Öğe konum girdileri
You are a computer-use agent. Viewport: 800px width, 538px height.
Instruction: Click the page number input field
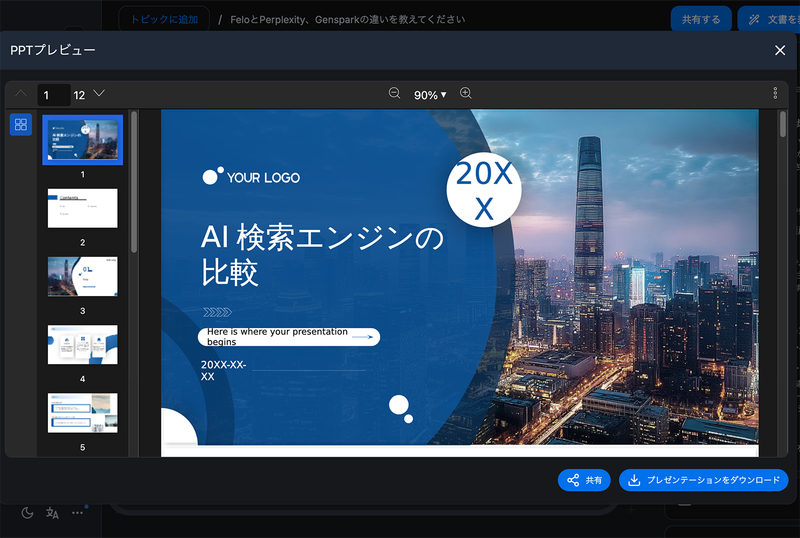point(53,95)
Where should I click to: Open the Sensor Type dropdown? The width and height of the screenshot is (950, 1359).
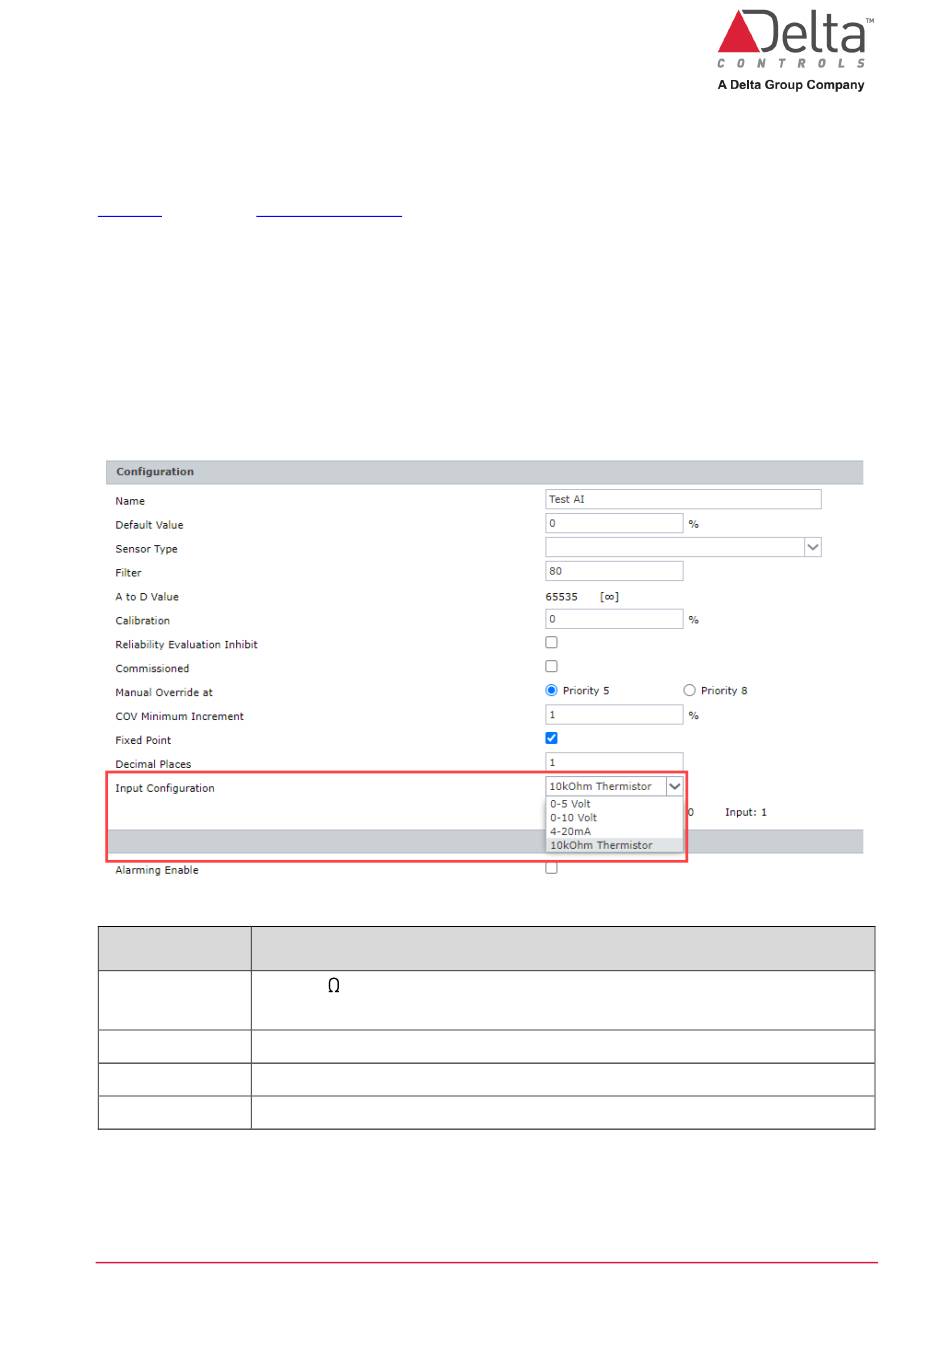click(682, 547)
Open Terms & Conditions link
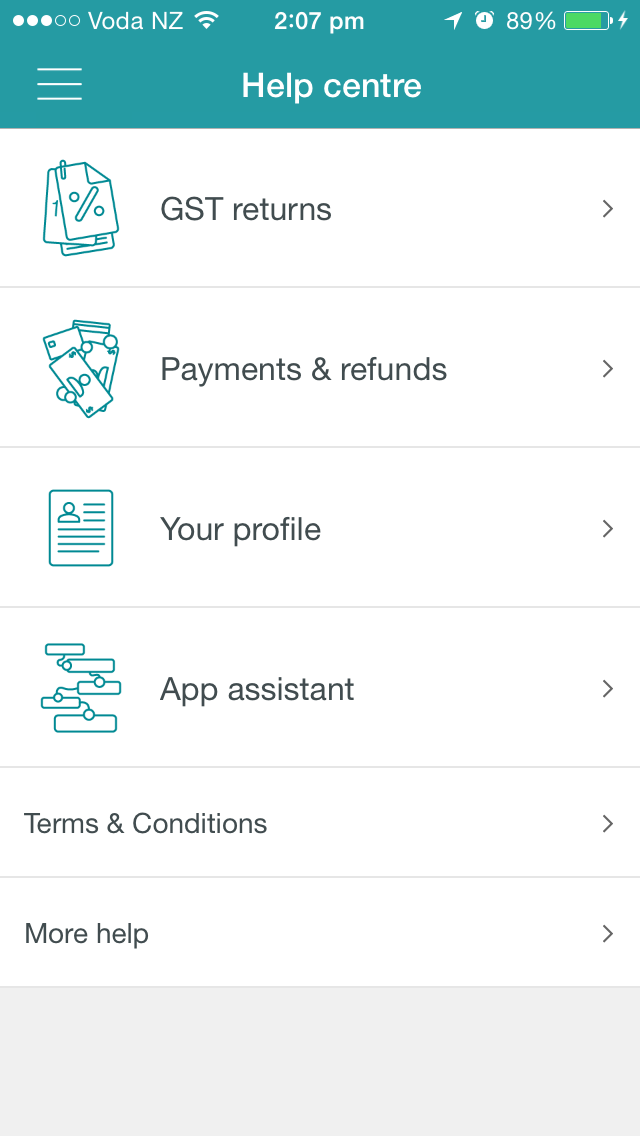 coord(320,823)
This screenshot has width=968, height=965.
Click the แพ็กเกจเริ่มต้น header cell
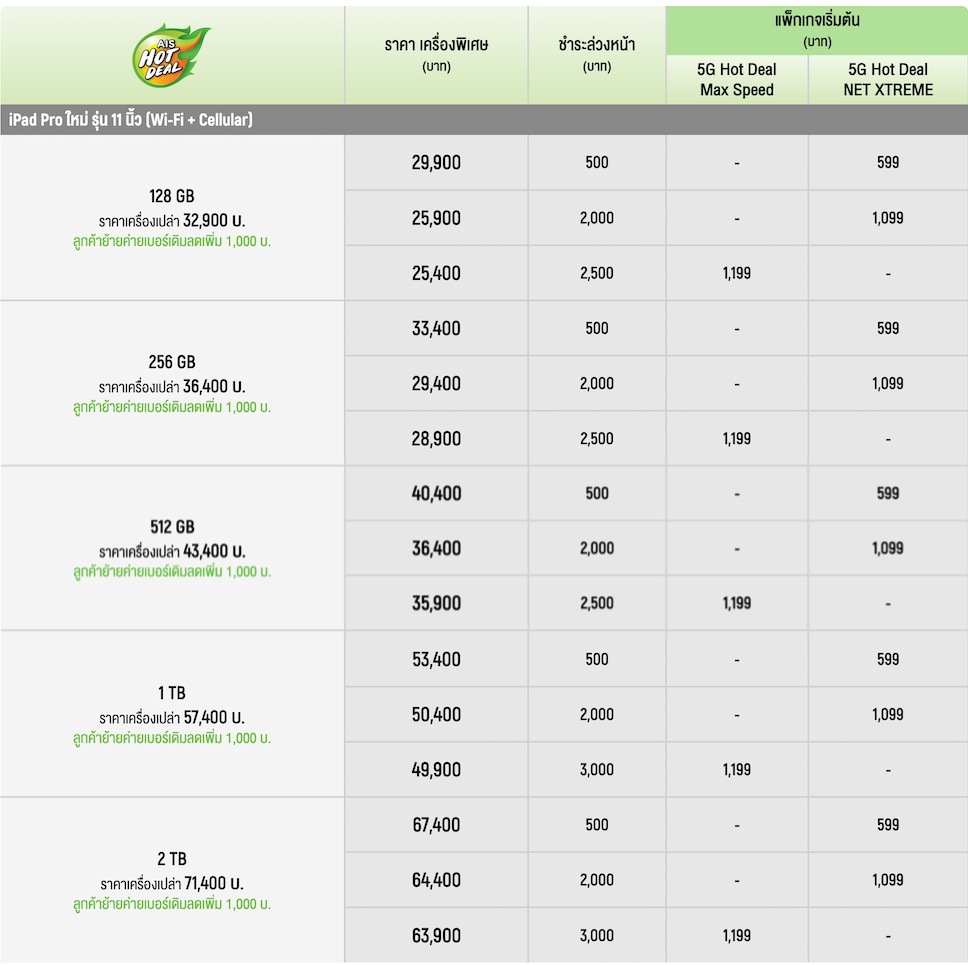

» Alıştırma açıklaması: Yukarıdaki listenin tamamını, boş satırları atlayarak "Sıra" ve "Satır" sütunlarından oluşan bir Markdown tablosuna aktarın. Lütfen resimleri yanıta koymayın.

» Yazılı yanıt:
| Sıra | Satır |
|---|---|
| 1 | You are a computer-use agent. Viewport: 800px width, 538px height. |
| 2 | Instruction: Click the page number input field |
| 3 | point(53,95) |
| 4 | Where should I click to: Open the Sensor Type dropdown? The width and height of the screenshot is (950, 1359). |
| 5 | click(682, 547) |
| 6 | Open Terms & Conditions link |
| 7 |  coord(320,823) |
| 8 | This screenshot has width=968, height=965. |
| 9 | Click the แพ็กเกจเริ่มต้น header cell |